Mountain Rescue Aspen volunteers had been out of the backcountry for about 45 minutes Monday when emergency dispatchers received another call about stranded climbers on a nearby fourteener, officials said.

So two more teams headed out into the field to pluck two more ill-prepared, stranded hikers off another one of the highest peaks in the state, said Alex Burchetta, director of operations for the Pitkin County Sheriff’s Office.

This time, the hikers were on Capitol Peak, located near Old Snowmass, he said. The man and woman were stuck on the peak side of the Knife’s Edge, which must be traversed on the way to the Capitol Peak summit, Burchetta said.



“It’s snowing and thundering up there,” he said before the two were rescued.

Mountain Rescue Aspen decided to send in a ground team and insert another team by Blackhawk helicopter to get to the couple as soon as possible, Burchetta said.

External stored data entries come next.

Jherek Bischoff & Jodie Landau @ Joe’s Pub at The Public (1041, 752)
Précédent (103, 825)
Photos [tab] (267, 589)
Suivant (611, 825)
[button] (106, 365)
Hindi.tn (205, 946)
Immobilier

By 6:10 p.m., the two hikers, Caroline Lupini of Ann Arbor, Michigan, and Steven Mills of Longmont were brought to safety, the Sheriff’s Office said.

The two were uninjured, and with the assistance of members of Mountain Rescue Aspen and the High Altitude Army Training Site, they crossed the Knife’s Edge.

A person who had seen the troubled hikers had called emergency dispatchers about 12:30 p.m., around the same time Mountain Rescue Aspen volunteers cleared the field from an early Monday morning rescue on North Maroon Peak, according to Burchetta and a Sheriff’s Office statement.

Dispatchers were first notified of those two stranded hikers about 7:25 p.m. Sunday, when the International Emergency Response Coordination Center called to report an SOS activation from a personal locator beacon, the statement says.

The message from the beacon said, “Two adult males stuck on mtn no descent or ascent possible no water little food,” according to the statement. GPS coordinates sent along with the message pinpointed the men’s location as below the North Maroon summit at about 12,000 feet.

Sheriff’s deputies were able to communicate with the men via satellite text messaging and determined they were not hurt, according to Burchetta and the statement. Unless there’s a confirmed injury, the Sheriff’s Office and Mountain Rescue Aspen generally do not undertake nighttime missions, Burchetta said.

Mountain Rescue Aspen sent out two ground teams by 4:50 a.m. Monday, with the first making contact with the hikers from below about 5:50 a.m., the statement says. The second team, which approached the hikers from above, made contact by 7:40 a.m. and lowered the two men 300 feet over cliff bands to safety.

Rescue volunteers were out of the backcountry by 12:30 p.m., according to the statement.

Ages and hometowns of the two men from North Maroon were not available Monday, Burchetta said.